И сегодня на лицейских дверях таблички: некоторые двери приоткрыты и виден брошенный мундир, столик, рукомойник, перегородка, через которую так легко переговариваться!
Лицейских было тридцать человек — затем стало 29[24]
, номеров же было пятьдесят.«Так и вижу номера над дверьми и на левой стороне воротника шинели на квадратной тряпочке чернилами»,— вспомнит 76-летний Иван Малиновский, и по просьбе академика Якова Грота (тоже лицеиста, но более младшего выпуска) он почти без ошибок назовёт, кто в какой комнате помещался (небольшие неточности сам Грот и выправит):
№ 6 Юдин, 7 Малиновский, 8 Корф, 9 Ржевский, 10 Стевен, 11 Вольховский, 12 Матюшкин, 13 Пущин, 14 Пушкин, 15 Саврасов, 16 Гревениц, 17 Илличевский, 18 Маслов, 19 Корнилов, 20 Ломоносов; все они окнами ко дворцу, а в «ограду»: 29 Данзас, 30 Горчаков, 31 Броглио, 32 Тырков, 33 Дельвиг, 34 Мартынов, 35 Комовский, 36 Костенский, 37 Есаков, 38 Кюхельбекер, 39 Яковлев, 40 Гурьев, 41 Мясоедов, 42 Бакунин, 43 Корсаков.
«14» — так Пушкин подписывает некоторые свои письма и много лет спустя.

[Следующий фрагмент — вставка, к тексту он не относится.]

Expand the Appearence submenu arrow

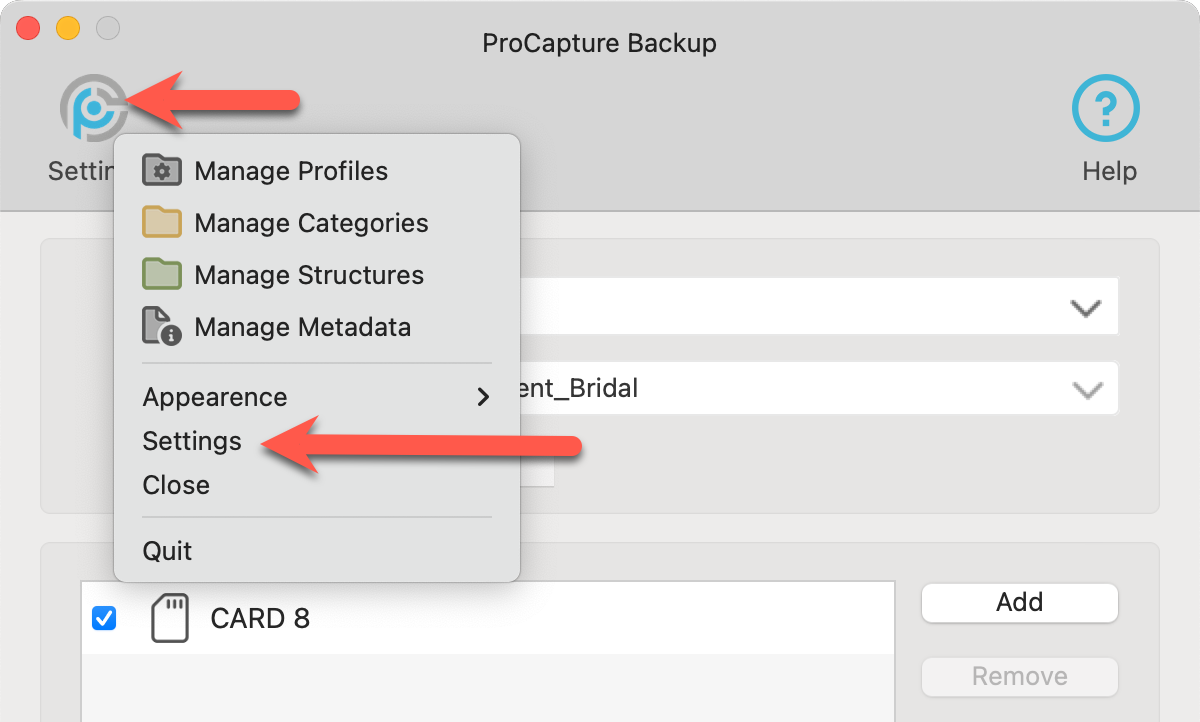[x=484, y=397]
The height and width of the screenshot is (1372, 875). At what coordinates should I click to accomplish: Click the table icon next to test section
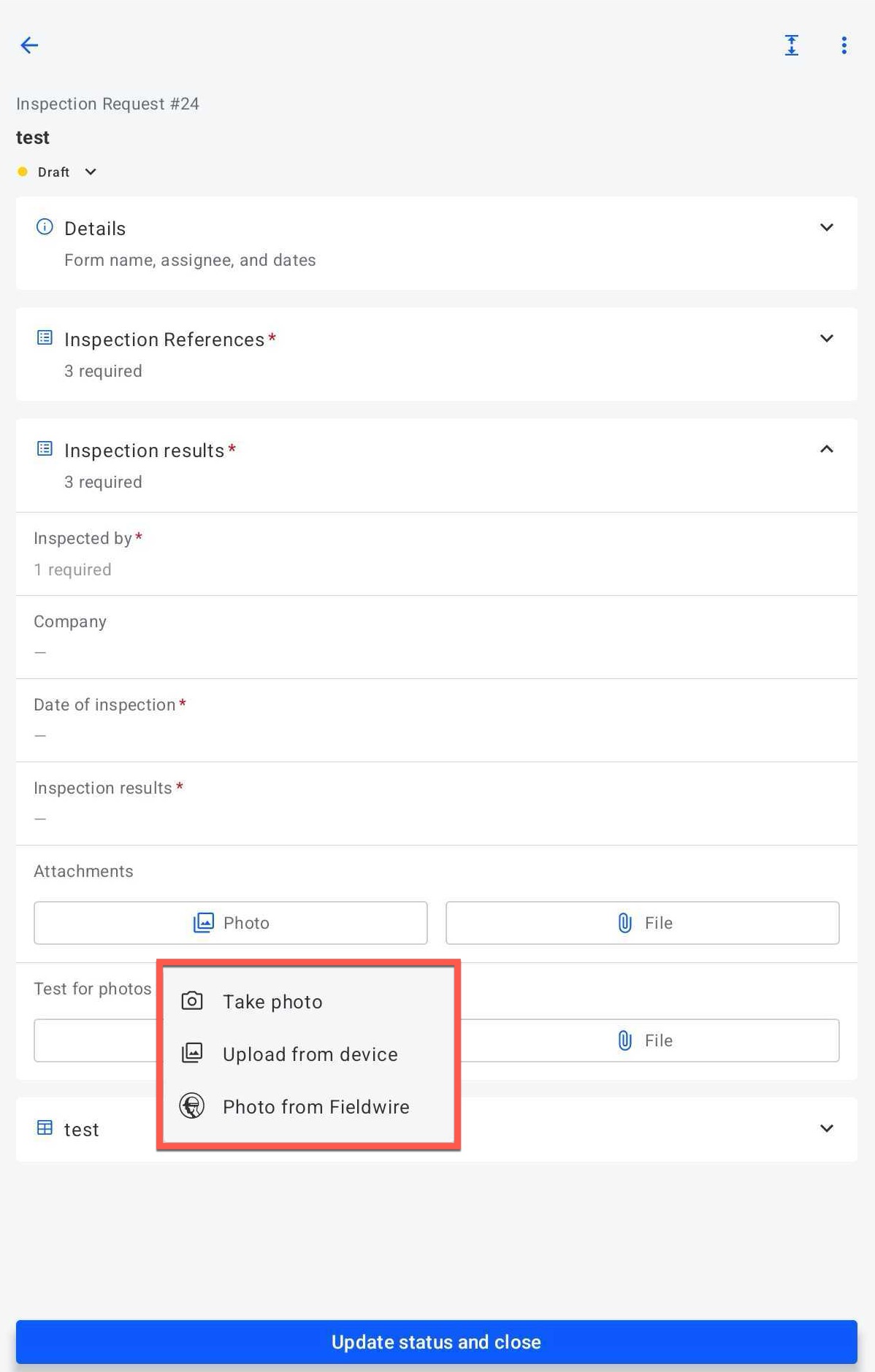(x=45, y=1128)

«С мнением № 8 не согласен»: это значит — с мнением Корфа.
«В каждой комнате,— вспомнит Пущин,— железная кровать, комод, конторка, зеркало, стул, стол для умывания, вместе и ночной. На конторке чернильница и подсвечник со щипцами».
Лицей — маленький, четырёхэтажный городок. Инспекторы, гувернёры живут внизу — там же и хозяйственное управление. Второй этаж — это столовая, больница, канцелярия, знаменитый конференц-зал (именно здесь Пушкин будет читать стихи Державину). Третий этаж — учебный: классы, кабинет физики, кабинет для газет и журналов, библиотека, «рекреационная зала», то есть место для отдыха и забав… Глобус, географические карты, на которых ещё нет Антарктиды, истоков Нила, где Сахалин «ещё не остров», где обозначены десятки самостоятельных германских княжеств, но зато Южная и Центральная Америка полностью окрашена в «испанскую» и «португальскую» краски.
На всех этажах и на лестницах горели лампы (разумеется, не электрические). Память сохранила то, что казалось необыкновенным, прежде непривычным: в двух средних этажах были паркетные полы. В зале — огромные зеркала во всю стену, и мебель обита штофом — тяжёлым узорчатым шёлком…
Пущин находил, что «при всех этих удобствах нам нетрудно было привыкнуть к новой жизни». Тем более что лицейским был предложен заранее выработанный режим, «правильные занятия»: подъём по звонку в шесть утра. Одевались, шли на молитву.
От 7 до 9 часов — класс, то есть учебные занятия.
В 9 — чай с белой булкой: никаких завтраков! Хотя все лицеисты были из «благородного сословия» и, случалось, швыряли плохо выпеченные пирожки в бакенбарды Золотареву[25]
, но воспитатели стремились отучить их от изнеженности и роскоши.Сразу после чая — первая прогулка до десяти часов.
Особенно весело гулялось летом, когда Царское Село становилось «Петербургом в миниатюре», когда кругом — люди, музыка, представления. Осенью же, как пожалуется в одном из писем Илличевский, «всё запрётся в дому, разъедется в столицу или куда хочет, а чем убить такое скучное время? Вот тут-то поневоле призовёшь к себе науки».
От 10 до 12 — класс.
С 12 до часу — вторая прогулка.
В час — обед из трёх блюд. Сначала давали каждому по полстакана портера — потом нашли это баловством: запивали квасом и водою.
От 2 до 3 — чистописанье или рисованье.
От 3 до 5 — класс.
В 5 часов — чай; до 6 — третья прогулка; гуляли обязательно, в любую погоду; потом повторение уроков, или «вспомогательный класс», то есть дополнительные занятия для отставших.
Для особо провинившихся карцера сначала не заводили (появился позже), телесных наказаний никогда не было: на этом настаивал и этого добился Малиновский — а ведь в большинстве учебных заведений били, и даже императрица Мария Фёдоровна при обучении своих младших детей Николая и Михаила рекомендовала педагогам при случае применять силу… В Лицее же изредка только «арестовывали» ученика в его собственной комнате и у двери ставили дядьку на часах…
По средам и субботам бывало вечернее «танцеванье или фехтованье».